• [KETENTUAN TUGAS]:
a) Kutip bagian teks tentang simbol bulan sabit dan bintang mulai dari "Cerita lain terkait" sampai dengan "negara-negara Islam lainnya.".
b) Menurut Massey dan Loske dalam teks tentang simbol bulan sabit dan bintang, kapan bulan pertama kali digunakan secara resmi sebagai simbol budaya Islam?
c) Tolong tuliskan lanjutan teks tentang simbol bulan sabit dan bintang, dimulai setelah kalimat terakhir yang ditampilkan.

• [KUTIPAN PILIHAN]:
* * *
Lantas, sejak kapan bulan sabit dan bintang identik dengan Islam ?
Menurut Robert Massey dan Alexandra Loske dalam Moon: Art, Science, Culture, penggunaan resmi pertama bulan sebagai simbol budaya Islam adalah pada 1453, setelah penaklukkan Konstantinopel oleh Turki, yang secara efektif mengakhiri kekaisaran Byzantium Kristen. Pemilihan bulan sabit dan bintang untuk bendera Turki “Ay Yildiz” (secara harfiah berarti “bulan bintang”) mungkin berasal dari mitos Utsmaniyah, yang pertama kali dicatat pada abad yang sama dengan kejatuhan Konstantinopel.
“Menurut legenda, pendiri Kekaisaran Ottoman pada abad ke-13, Osman, bermimpi melihat bulan purnama terbit dari dada seorang pria suci sebelum terbenam di dadanya sendiri, yang kemudian menumbuhkan sebuah pohon yang melambangkan kekaisaran baru yang akan didirikannya… Penjelasan yang lebih mungkin untuk penggunaan citra langit dalam simbolisme Islam adalah bahwa peta langit merupakan panduan penting untuk navigasi di laut dan darat, dan penunjuk waktu alami, sebuah jangkar penting bagi manusia sebelum munculnya cahaya buatan dan teknologi modern,” tulis Massey dan Loske.
Baca juga:
Di sisi lain, Williams menjelaskan, sebelum kejatuhan Konstantinopel, bulan sabit dipajang di mana-mana, melambangkan dewi bulan Diana, pelindung kota tersebut. Bulan sabit diadaptasi untuk melambangkan kemenangan besar Utsmaniyah. Namun, pada akhirnya, bulan sabit menjadi simbol Kekaisaran Ottoman dan Islam. Selanjutnya, selama berabad-abad banyak negara dan organisasi Islam yang mengadopsi bulan sabit dan bintang sebagai simbol keagamaan.
Cerita lain terkait hubungan bulan sabit dengan Islam dijelaskan Amitabh Vikram Dwivedi dalam “Crescent”, termuat di Islam: A Worldwide Encyclopedia, pada abad ke-12, simbol bulan sabit masuk ke dalam Islam melalui Turki Seljuk dan digunakan oleh penerusnya, Turki Utsmaniyah, saat mereka menaklukkan Konstantinopel di abad ke-15. Sultan Hamid II pada akhir abad ke-19 mensponsori gerakan Pan-Islamisme dan mencoba menyebarkan penggunaan bulan sabit dan bintang pada bendera hijau sebagai sesuatu yang sangat Islami. Oleh karena itu, hal ini diadopsi oleh banyak negara muslim dan digunakan pada bendera Pakistan, Turki, Mesir, dan negara-negara Islam lainnya.
* * *
• [DATA HASIL EKSTRAKSI]:
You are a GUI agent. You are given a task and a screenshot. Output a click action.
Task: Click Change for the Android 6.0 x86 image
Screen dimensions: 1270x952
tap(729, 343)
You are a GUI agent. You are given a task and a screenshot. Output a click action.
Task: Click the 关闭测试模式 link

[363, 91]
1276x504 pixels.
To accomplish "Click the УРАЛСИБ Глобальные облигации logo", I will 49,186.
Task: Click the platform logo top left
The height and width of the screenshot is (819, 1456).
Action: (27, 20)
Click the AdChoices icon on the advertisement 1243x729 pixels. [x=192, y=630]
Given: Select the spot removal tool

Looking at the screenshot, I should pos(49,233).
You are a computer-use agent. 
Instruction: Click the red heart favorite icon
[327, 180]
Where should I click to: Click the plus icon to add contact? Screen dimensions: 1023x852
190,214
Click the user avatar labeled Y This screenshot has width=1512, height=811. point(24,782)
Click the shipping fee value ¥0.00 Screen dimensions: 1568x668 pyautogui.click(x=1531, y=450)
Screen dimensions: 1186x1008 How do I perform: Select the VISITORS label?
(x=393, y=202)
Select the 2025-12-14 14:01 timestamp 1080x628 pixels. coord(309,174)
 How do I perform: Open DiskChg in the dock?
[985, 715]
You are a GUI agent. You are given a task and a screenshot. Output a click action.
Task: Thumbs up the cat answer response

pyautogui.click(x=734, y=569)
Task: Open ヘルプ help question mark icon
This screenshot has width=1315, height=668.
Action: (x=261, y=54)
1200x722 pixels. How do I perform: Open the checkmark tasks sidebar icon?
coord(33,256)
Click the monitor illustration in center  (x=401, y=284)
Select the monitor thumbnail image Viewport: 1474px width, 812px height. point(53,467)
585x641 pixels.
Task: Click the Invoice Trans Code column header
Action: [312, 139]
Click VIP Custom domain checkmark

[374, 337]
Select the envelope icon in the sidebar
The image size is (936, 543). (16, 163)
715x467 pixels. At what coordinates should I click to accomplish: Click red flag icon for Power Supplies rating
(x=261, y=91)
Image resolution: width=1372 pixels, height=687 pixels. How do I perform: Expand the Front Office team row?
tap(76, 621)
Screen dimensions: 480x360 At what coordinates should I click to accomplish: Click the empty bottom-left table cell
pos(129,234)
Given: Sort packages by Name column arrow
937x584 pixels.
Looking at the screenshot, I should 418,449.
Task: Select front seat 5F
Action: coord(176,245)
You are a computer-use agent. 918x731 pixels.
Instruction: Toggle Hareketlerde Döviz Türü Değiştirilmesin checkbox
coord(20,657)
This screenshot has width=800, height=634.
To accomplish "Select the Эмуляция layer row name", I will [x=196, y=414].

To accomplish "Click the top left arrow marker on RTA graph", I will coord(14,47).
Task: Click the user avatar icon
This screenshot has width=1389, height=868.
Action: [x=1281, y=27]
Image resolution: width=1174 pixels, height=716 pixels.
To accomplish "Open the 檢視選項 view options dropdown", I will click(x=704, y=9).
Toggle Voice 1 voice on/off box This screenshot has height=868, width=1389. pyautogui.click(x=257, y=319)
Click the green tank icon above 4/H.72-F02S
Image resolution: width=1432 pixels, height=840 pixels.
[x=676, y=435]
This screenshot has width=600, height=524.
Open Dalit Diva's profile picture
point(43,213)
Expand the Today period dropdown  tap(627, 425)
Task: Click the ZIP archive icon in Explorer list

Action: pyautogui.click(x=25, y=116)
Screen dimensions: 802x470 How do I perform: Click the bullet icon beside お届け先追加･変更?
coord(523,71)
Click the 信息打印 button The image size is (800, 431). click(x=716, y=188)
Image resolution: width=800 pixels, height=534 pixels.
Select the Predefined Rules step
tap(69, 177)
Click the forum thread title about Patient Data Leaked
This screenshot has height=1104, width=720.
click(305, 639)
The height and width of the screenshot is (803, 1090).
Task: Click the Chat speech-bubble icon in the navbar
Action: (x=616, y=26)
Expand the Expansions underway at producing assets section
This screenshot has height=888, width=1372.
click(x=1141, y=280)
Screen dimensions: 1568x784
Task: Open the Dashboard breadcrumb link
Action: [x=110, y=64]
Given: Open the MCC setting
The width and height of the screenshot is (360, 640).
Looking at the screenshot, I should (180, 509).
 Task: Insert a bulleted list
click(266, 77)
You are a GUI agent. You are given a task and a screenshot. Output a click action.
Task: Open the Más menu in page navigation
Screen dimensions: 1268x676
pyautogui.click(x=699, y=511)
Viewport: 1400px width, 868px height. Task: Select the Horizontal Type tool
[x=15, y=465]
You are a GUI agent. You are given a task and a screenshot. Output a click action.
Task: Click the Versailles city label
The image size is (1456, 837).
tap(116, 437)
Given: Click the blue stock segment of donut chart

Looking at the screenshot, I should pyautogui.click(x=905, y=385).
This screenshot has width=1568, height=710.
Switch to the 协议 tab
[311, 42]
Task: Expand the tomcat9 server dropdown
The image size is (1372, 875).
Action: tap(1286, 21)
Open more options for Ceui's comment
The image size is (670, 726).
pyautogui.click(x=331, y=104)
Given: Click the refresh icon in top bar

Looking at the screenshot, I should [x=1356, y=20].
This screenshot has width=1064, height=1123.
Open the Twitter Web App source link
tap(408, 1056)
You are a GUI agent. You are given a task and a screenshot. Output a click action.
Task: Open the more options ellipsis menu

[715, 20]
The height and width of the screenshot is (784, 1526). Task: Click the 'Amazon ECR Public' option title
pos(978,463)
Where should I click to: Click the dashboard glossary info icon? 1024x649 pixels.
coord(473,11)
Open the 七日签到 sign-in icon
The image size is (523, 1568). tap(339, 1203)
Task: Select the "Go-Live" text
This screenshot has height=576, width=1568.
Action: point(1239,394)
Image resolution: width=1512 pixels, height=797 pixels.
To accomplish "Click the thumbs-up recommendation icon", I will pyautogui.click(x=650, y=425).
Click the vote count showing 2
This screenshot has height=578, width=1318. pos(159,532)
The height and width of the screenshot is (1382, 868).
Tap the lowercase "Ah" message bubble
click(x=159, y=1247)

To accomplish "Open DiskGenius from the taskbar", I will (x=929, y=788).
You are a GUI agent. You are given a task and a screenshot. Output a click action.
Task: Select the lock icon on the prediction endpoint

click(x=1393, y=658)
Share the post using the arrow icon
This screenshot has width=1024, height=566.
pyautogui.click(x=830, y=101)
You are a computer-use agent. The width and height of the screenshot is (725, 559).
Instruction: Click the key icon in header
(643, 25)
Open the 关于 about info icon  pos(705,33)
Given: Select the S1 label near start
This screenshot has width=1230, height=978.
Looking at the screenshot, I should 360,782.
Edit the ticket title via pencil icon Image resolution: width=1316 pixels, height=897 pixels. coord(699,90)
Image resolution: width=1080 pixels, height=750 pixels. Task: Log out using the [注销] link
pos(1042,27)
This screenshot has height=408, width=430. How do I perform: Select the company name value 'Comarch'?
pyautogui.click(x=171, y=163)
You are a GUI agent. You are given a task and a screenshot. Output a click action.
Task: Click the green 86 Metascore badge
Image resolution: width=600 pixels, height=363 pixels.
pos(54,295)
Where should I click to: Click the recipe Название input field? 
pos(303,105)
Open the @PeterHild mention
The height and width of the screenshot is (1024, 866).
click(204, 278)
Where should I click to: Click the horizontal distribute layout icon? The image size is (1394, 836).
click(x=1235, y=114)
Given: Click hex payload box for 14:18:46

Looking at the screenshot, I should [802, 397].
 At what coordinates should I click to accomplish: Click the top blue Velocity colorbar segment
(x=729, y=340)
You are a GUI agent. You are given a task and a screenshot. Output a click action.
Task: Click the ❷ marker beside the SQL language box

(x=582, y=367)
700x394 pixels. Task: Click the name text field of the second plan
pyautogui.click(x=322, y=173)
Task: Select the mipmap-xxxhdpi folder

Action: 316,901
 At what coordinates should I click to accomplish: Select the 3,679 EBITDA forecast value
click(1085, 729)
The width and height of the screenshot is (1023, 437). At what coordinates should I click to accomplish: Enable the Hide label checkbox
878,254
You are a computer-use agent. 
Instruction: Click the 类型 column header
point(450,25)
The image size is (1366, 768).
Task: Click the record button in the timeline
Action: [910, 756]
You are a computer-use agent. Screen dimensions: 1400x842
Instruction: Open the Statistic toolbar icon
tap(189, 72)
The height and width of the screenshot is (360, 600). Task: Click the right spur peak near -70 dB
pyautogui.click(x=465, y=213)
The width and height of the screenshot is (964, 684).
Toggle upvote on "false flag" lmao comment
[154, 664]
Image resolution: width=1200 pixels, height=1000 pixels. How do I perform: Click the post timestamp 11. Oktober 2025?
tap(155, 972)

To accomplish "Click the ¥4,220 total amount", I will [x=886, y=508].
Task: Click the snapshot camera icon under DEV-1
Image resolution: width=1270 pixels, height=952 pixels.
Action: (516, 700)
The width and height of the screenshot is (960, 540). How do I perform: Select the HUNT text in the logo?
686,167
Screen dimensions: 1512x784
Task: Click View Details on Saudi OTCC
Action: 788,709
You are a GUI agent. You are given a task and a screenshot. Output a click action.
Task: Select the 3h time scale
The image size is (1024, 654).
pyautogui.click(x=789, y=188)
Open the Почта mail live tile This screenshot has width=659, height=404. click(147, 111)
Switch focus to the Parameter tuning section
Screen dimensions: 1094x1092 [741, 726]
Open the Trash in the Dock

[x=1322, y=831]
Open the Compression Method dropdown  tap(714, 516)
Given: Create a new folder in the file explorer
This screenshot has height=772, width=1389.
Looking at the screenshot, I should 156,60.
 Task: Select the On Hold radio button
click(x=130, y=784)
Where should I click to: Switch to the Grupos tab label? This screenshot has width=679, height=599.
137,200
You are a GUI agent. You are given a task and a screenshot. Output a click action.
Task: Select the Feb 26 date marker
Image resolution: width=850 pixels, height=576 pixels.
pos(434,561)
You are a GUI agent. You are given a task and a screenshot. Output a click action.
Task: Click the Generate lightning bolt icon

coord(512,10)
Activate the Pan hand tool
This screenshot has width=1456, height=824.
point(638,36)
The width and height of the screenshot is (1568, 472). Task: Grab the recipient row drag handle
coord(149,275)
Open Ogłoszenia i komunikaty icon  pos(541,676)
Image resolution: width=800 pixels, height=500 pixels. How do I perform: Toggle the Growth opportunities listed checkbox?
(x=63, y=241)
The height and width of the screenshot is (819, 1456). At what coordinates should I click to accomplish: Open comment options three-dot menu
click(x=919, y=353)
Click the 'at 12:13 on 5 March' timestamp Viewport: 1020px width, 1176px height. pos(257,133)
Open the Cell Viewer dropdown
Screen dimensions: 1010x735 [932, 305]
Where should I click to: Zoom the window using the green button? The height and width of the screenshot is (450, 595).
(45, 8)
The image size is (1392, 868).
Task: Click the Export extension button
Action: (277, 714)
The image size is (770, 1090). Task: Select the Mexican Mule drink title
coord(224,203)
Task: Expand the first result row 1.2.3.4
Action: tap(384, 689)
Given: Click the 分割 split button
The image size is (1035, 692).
* * *
• [JAWABAN BERURUTAN]:
a)
Cerita lain terkait hubungan bulan sabit dengan Islam dijelaskan Amitabh Vikram Dwivedi dalam “Crescent”, termuat di Islam: A Worldwide Encyclopedia, pada abad ke-12, simbol bulan sabit masuk ke dalam Islam melalui Turki Seljuk dan digunakan oleh penerusnya, Turki Utsmaniyah, saat mereka menaklukkan Konstantinopel di abad ke-15. Sultan Hamid II pada akhir abad ke-19 mensponsori gerakan Pan-Islamisme dan mencoba menyebarkan penggunaan bulan sabit dan bintang pada bendera hijau sebagai sesuatu yang sangat Islami. Oleh karena itu, hal ini diadopsi oleh banyak negara muslim dan digunakan pada bendera Pakistan, Turki, Mesir, dan negara-negara Islam lainnya.

b) Pada 1453, setelah Konstantinopel ditaklukkan oleh Turki.

c)
Hubungan bulan sabit dan bintang sebagai simbol Islam diperkuat dengan kemunculan benda-benda langit tersebut dalam Al-Qur’an. Juan Eduardo Campo, Associate Professor of Islamic Studies and the History of Religions di Universtitas California di Santa Barbara, menjelaskan dalam Encyclopedia of Islam, di dalam Al-Qur’an kata bulan disebut sebanyak 26 kali. Salah satunya adalah Surah Al-Qamar (dalam bahasa Arab berarti “bulan”) di mana pada awal surah tersebut dikisahkan bahwa Hari Kiamat akan didahului dengan terbelahnya bulan. Dalam contoh lain, bulan dibahas sebagai salah satu satu aspek ciptaan Allah, bersama dengan matahari dan bintang-bintang, yang tunduk pada penciptanya (Surah Al-Hajj ayat ke-18) dan menandakan salah satu anugerah Allah bagi umat manusia (Surah Ibrahim ayat 32-34).
“Bulan digunakan sebagai dasar kalender (QS 10:5). Benda langit ini juga muncul dalam Surah Al-An’am yang mengisahkan tentang proses pencarian Tuhan yang dilakukan oleh Nabi Ibrahim, di mana mulanya ia mengira bulan sebagai Tuhannya (Rabb), tetapi kemudian menolak kepercayaan ini ketika melihat bahwa bulan terbit dan terbenam (QS 6:77). Selain itu, Al-Qur’an secara eksplisit melarang penyembahan terhadap matahari dan bulan (QS 41:37),” tulis Campo.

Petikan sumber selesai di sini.